Not in environmental terms, anyway: not those bags. Not for our land, ocean, food cycle or health.
But Kenya, a nation which manufactures plastic bags, has upped the ante this week with a big stick approach, passing laws that will hit Kenyans producing, selling or even using plastic bags with jail for up to four years or fines of up to $40,000.
The penalties might be the world’s most severe, but the East African nation joins more than 40 other countries that have banned, partly banned or taxed single use plastic bags.
And while the Kenyan environment minister says law enforcers will initially target manufacturers and suppliers, Kenya’s law allows police to go after anyone even toting a plastic bag.
The move will cost 60,000 jobs and force 176 manufacturers to close in Kenya, but is deemed so important as to be worth the cost.
What a pity we in Australia continue to dither and obfuscate.
Change is coming, but we are hastening frustratingly slowly.
National supermarket chains Coles and Woolworths announced a single-use bag ban last month, to take effect within 12 months. The changes are going to bite hard some creatures of habit: supermarkets account for doling out more than 50 per cent of the nation’s plastic bags.
More broadly, the Queensland Government will next year join South Australia, the Northern Territory, the ACT and Tasmania in a bag ban, but NSW and Victoria — the most heavily-populated states — are dragging the chain, with the NSW Government even overturning past moves by some local councils to ban bags.
Support for the plastic bag ban in Queensland is overwhelming, with more than 26,000 submissions on the Government’s discussion paper, with 95 per cent supporting the move to ban the bag.
More than 900 million single-use lightweight plastic bags are used in Queensland each year and the facts are in. Bags are made of propylene, a simple constituent of petroleum. Mother Nature does not like things like these massive, man-made molecules with extremely strong bonds.
The world uses a trillion of those single-use plastic bags, which are so problematic they are not allowed in our recycle bins.
They never biodegrade but, in our oceans, they break up due to UV light and motion of wind and water.
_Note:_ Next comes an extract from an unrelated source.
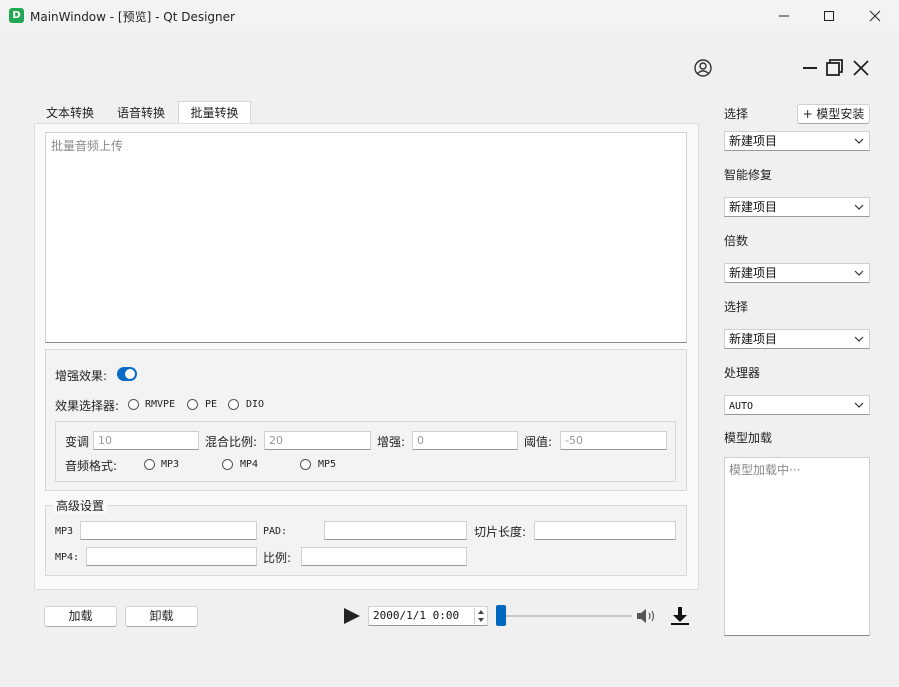 The image size is (899, 687). I want to click on select1-combo: 新建项目, so click(797, 141).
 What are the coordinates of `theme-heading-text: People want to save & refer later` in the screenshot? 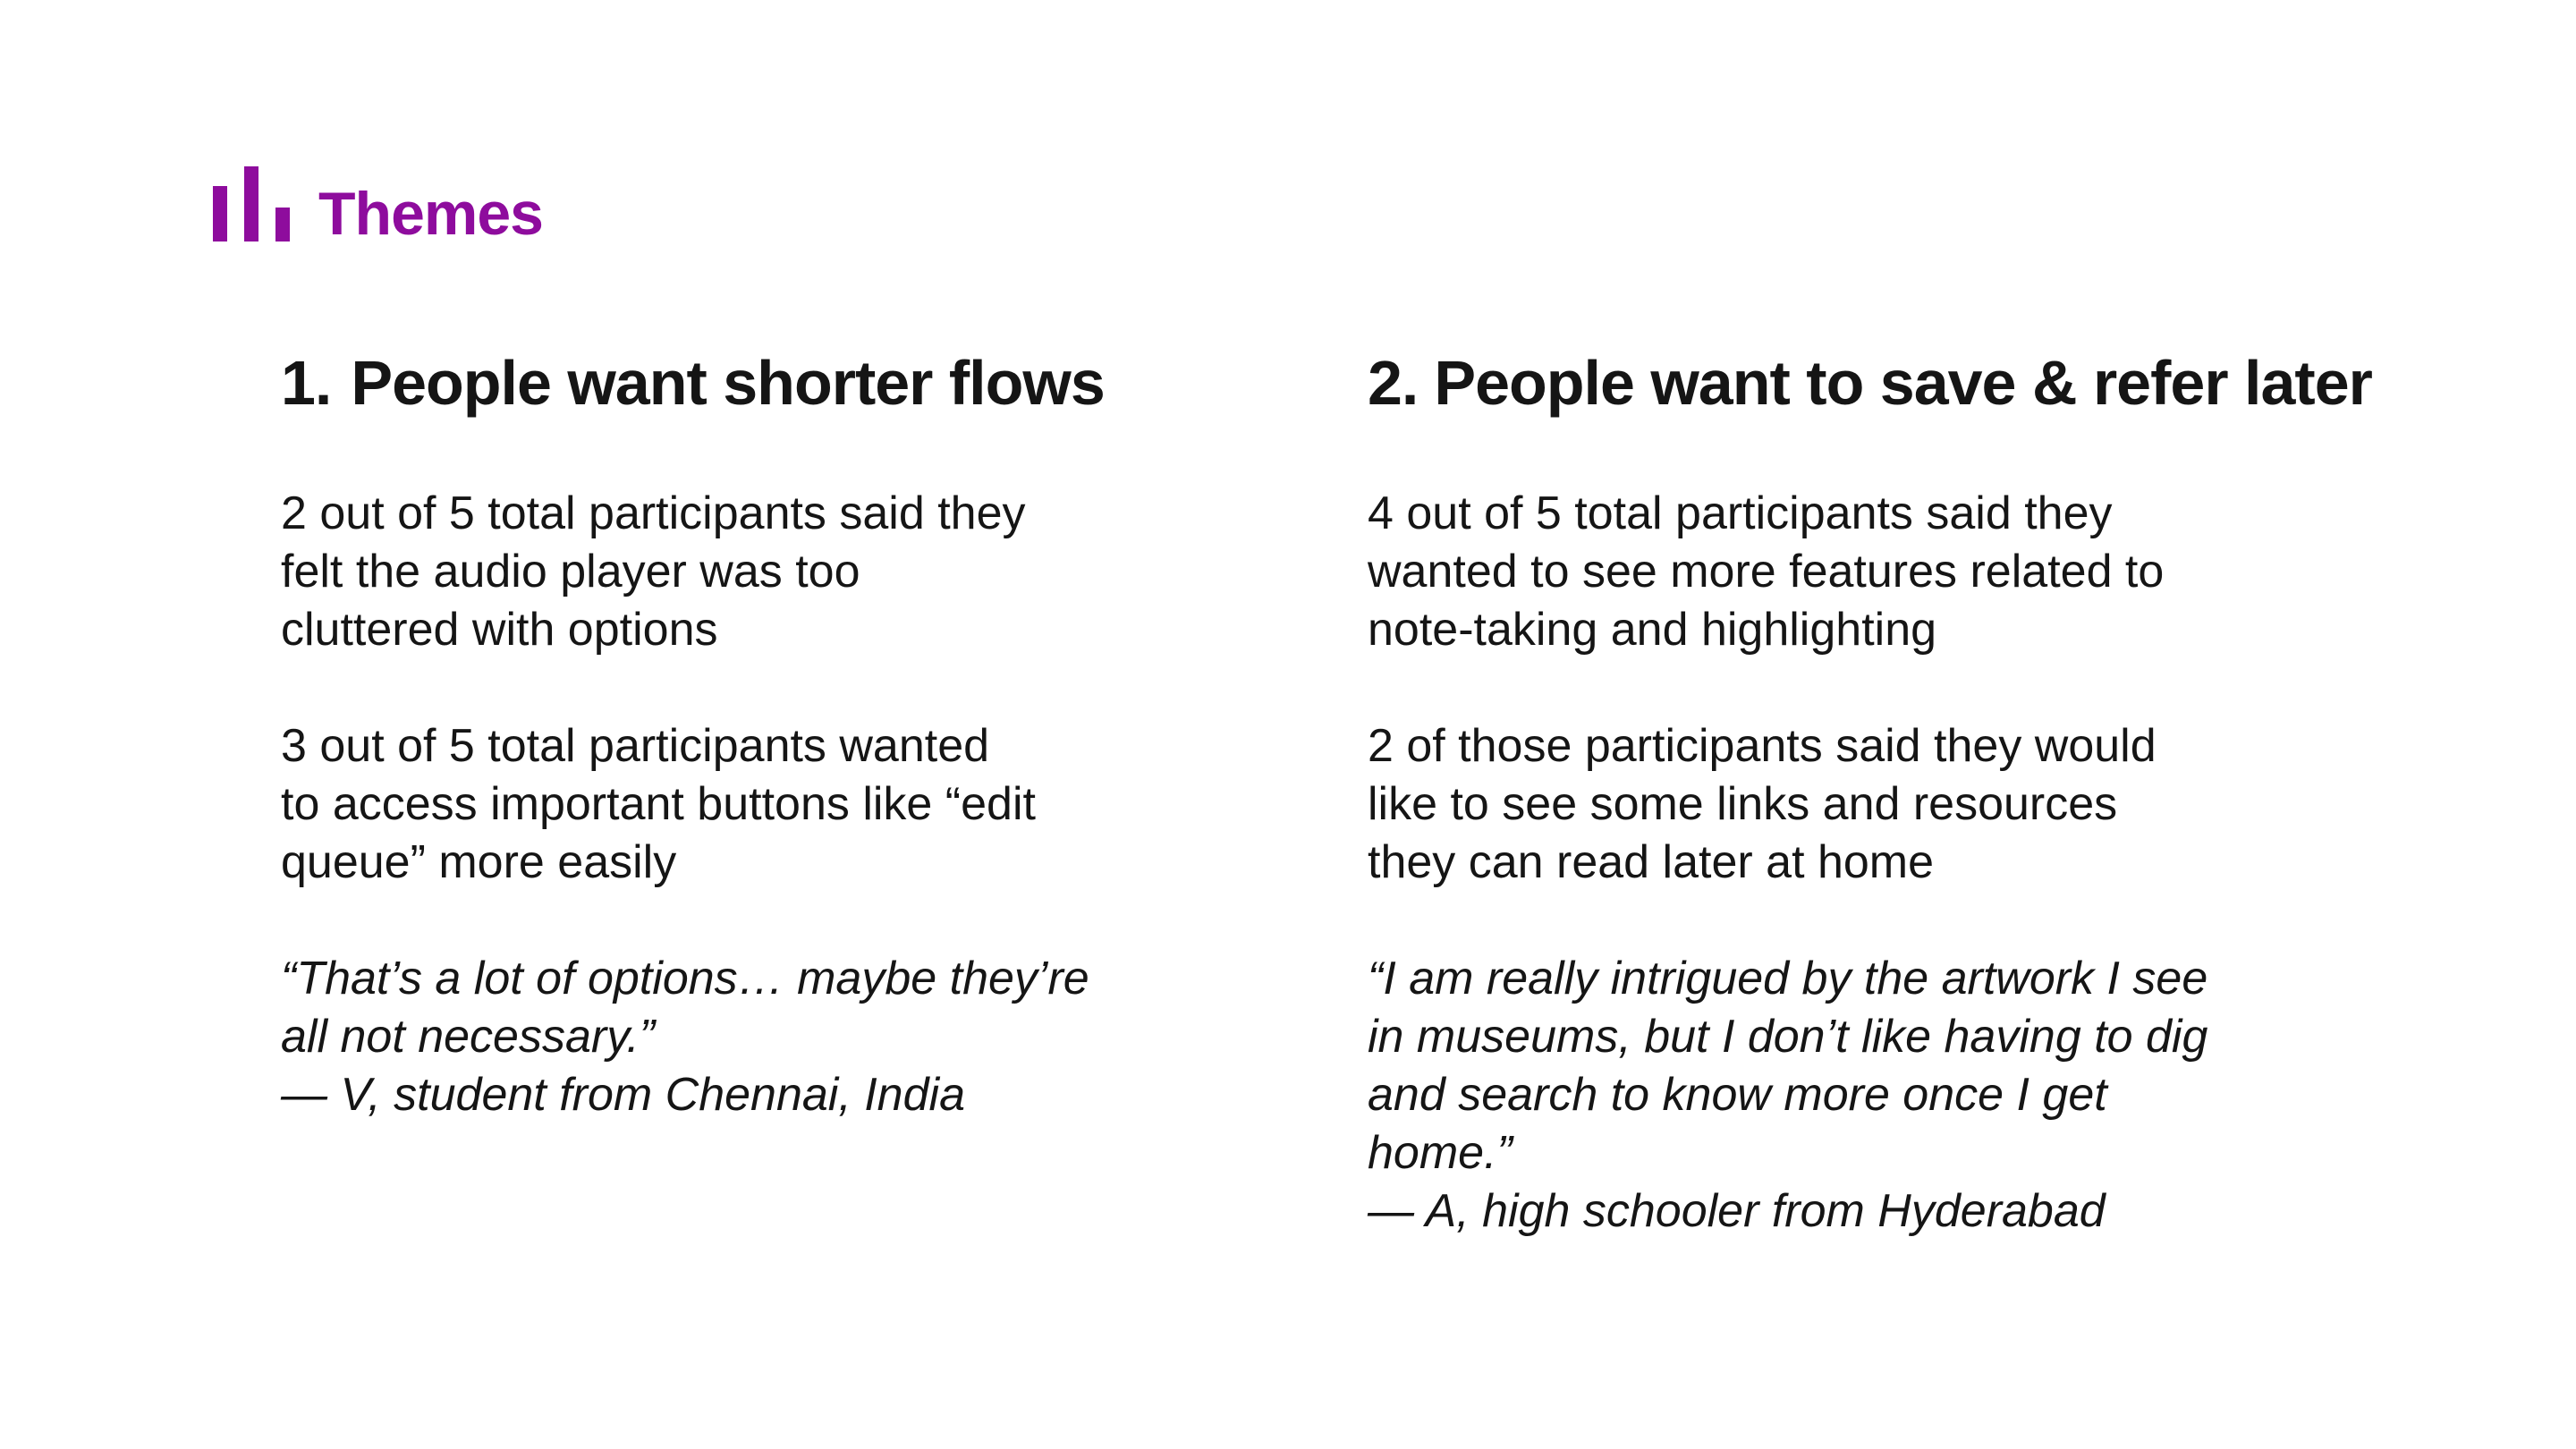 It's located at (1904, 383).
But even when they break down to molecular or nanoparticle levels, they are still plastic.
There are said to now be 46,000 microplastic fragments floating in every square kilometre of the world’s oceans, with eight million tonnes of plastic added every year.
It is frightening.
The ocean plastics absorb contaminants from the surrounding water, making the surface of a shopping bag hundreds of thousands of times more toxic than the surrounding sea. Then small critters eat the tiny particles of plastic, and bigger ones eat the little ones and so on.
Eventually, the discarded plastic comes back to people and they eat it with a knife and fork.
More than 70 per cent of loggerhead turtles found dead in Queensland have ingested plastics. Plastic in the ocean kills more than a million birds and 100,000 sea mammals each year.
We throw rubbish away, but there is no “away”. It simply does not exist.
While any move from plastic shopping bags is commendable, it also puts parallel plastic contradictions into sharp relief: why are there still rolls and rolls of flimsy plastic bags available in the fruit and veg aisles of supermarkets?
And why is there still an alley full of plastic bags of all sizes for sale? And neighbouring aisles that house slabs of those single-use environmental destroyers, plastic water bottles, for a pittance?
Why do whitegoods and furniture still come slathered in unnecessary plastic and other packaging with no retailer return and reuse plans?
Australians have shown themselves to be such good recyclers that the industries handling the turned over waste are flooded and unable to keep up.
But where plastic bags are concerned, we must do what we know to be true: there is no real recycle or reuse. There is only reject.
Dr Jane Fynes-Clinton lectures in journalism at the University of the Sunshine Coast.